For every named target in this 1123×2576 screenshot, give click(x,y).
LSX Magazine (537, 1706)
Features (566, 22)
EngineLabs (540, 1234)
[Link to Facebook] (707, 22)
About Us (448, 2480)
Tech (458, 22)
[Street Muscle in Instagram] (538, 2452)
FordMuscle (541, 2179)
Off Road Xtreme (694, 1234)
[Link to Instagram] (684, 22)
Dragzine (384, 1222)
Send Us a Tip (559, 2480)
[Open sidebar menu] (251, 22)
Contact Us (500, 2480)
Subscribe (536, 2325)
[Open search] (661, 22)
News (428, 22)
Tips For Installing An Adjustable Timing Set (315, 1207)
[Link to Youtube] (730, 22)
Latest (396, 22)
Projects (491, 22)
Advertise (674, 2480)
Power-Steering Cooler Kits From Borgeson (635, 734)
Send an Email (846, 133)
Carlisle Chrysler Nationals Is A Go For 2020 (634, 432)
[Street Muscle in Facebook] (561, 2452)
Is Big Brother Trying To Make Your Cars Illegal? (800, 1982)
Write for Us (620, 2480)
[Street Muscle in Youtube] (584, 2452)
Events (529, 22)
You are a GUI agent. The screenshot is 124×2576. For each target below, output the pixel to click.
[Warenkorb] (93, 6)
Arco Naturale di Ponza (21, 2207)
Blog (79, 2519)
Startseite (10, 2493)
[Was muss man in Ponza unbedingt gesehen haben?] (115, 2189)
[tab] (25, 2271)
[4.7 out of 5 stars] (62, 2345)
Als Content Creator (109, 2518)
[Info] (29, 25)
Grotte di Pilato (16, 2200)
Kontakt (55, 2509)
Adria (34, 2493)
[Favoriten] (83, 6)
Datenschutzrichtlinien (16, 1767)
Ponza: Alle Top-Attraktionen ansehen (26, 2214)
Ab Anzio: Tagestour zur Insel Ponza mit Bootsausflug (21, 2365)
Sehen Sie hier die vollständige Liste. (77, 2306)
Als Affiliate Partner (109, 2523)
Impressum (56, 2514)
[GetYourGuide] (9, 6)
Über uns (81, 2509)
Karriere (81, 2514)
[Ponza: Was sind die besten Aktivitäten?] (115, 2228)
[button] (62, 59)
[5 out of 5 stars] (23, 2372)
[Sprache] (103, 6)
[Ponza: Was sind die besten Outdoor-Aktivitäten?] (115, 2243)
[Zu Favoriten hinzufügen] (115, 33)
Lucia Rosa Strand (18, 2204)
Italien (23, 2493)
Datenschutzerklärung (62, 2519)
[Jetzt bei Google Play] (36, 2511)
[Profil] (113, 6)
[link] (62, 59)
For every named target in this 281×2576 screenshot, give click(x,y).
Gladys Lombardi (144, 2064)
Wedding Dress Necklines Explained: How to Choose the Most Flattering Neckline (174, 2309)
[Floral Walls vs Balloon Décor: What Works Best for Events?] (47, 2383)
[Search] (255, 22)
========
» Exercise details:
Taking the entries above, print exactly the lines starting at the line with "Sehen Sie hier" and ending at the line with "[5 out of 5 stars] (23, 2372)", both included.

» Task solution:
Sehen Sie hier die vollständige Liste. (77, 2306)
Als Affiliate Partner (109, 2523)
Impressum (56, 2514)
[GetYourGuide] (9, 6)
Über uns (81, 2509)
Karriere (81, 2514)
[Ponza: Was sind die besten Aktivitäten?] (115, 2228)
[button] (62, 59)
[5 out of 5 stars] (23, 2372)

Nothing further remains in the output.